# AIM OF THE TASK
Every entry that follows is to be set down exactly, with its pictures omitted.

# DATASET RECORDS
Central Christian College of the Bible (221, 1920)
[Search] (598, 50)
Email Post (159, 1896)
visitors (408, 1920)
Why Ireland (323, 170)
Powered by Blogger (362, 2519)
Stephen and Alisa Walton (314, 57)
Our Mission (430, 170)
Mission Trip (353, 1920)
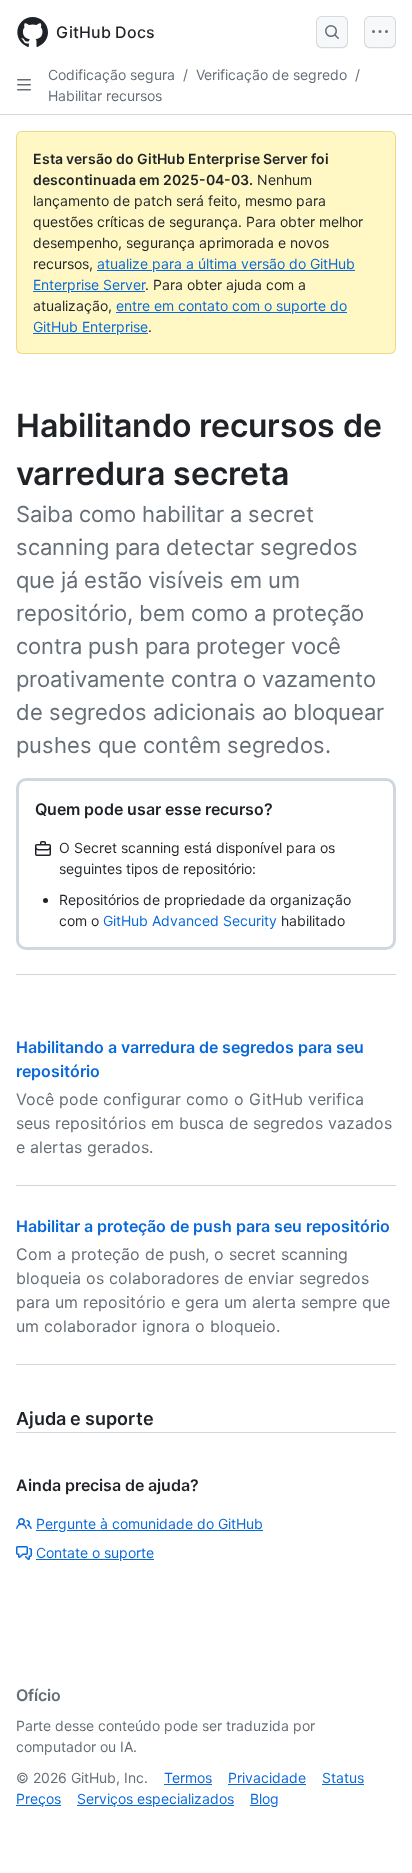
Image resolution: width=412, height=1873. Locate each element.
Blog (264, 1798)
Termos (188, 1777)
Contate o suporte (95, 1552)
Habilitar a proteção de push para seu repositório (203, 1226)
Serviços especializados (155, 1798)
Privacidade (267, 1777)
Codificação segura (111, 74)
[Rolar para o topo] (368, 1829)
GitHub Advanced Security (190, 920)
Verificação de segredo (271, 74)
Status (343, 1777)
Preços (38, 1798)
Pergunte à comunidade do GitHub (149, 1523)
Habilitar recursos (105, 95)
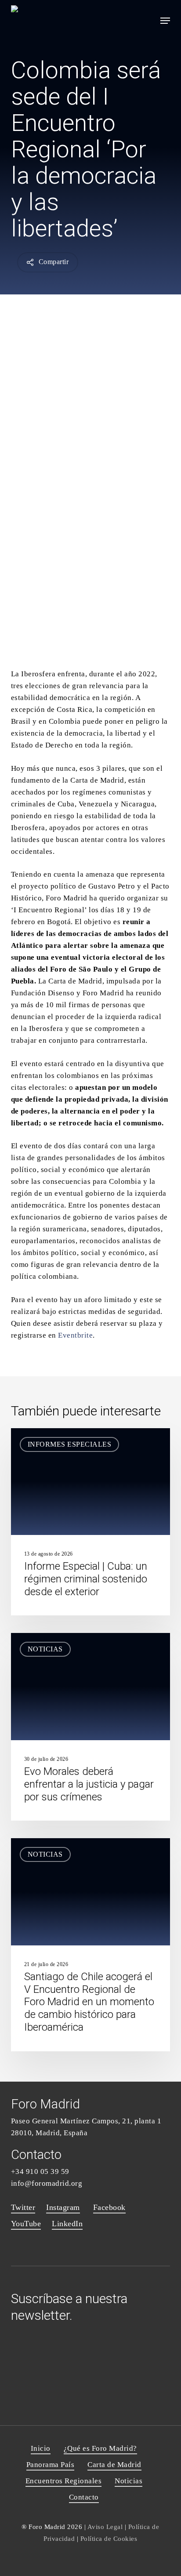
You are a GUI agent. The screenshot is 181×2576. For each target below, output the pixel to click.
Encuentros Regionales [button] (63, 2481)
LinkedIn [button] (67, 2223)
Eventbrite (75, 1335)
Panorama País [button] (50, 2464)
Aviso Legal (105, 2526)
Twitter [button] (23, 2207)
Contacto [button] (84, 2497)
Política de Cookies (109, 2538)
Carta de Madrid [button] (114, 2464)
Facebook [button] (109, 2207)
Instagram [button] (63, 2207)
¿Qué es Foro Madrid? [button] (100, 2448)
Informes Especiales (70, 1444)
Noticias (45, 1649)
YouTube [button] (26, 2223)
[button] (165, 20)
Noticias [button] (128, 2481)
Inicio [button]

# WRITTEN REPLY
Central Christian College of the Bible (221, 1920)
[Search] (598, 50)
Email Post (159, 1896)
visitors (408, 1920)
Why Ireland (323, 170)
Powered by Blogger (362, 2519)
Stephen and Alisa Walton (314, 57)
Our Mission (430, 170)
Mission Trip (353, 1920)
Image resolution: width=412, height=1873. Locate each element.
Blog (264, 1798)
Termos (188, 1777)
Contate o suporte (95, 1552)
Habilitar a proteção de push para seu repositório (203, 1226)
Serviços especializados (155, 1798)
Privacidade (267, 1777)
Codificação segura (111, 74)
[Rolar para o topo] (368, 1829)
GitHub Advanced Security (190, 920)
Verificação de segredo (271, 74)
Status (343, 1777)
Preços (38, 1798)
Pergunte à comunidade do GitHub (149, 1523)
Habilitar recursos (105, 95)
You are a GUI agent. The screenshot is 181×2576. For each target below, output the pixel to click.
Encuentros Regionales [button] (63, 2481)
LinkedIn [button] (67, 2223)
Eventbrite (75, 1335)
Panorama País [button] (50, 2464)
Aviso Legal (105, 2526)
Twitter [button] (23, 2207)
Contacto [button] (84, 2497)
Política de Cookies (109, 2538)
Carta de Madrid [button] (114, 2464)
Facebook [button] (109, 2207)
Instagram [button] (63, 2207)
¿Qué es Foro Madrid? [button] (100, 2448)
Informes Especiales (70, 1444)
Noticias (45, 1649)
YouTube [button] (26, 2223)
[button] (165, 20)
Noticias [button] (128, 2481)
Inicio [button]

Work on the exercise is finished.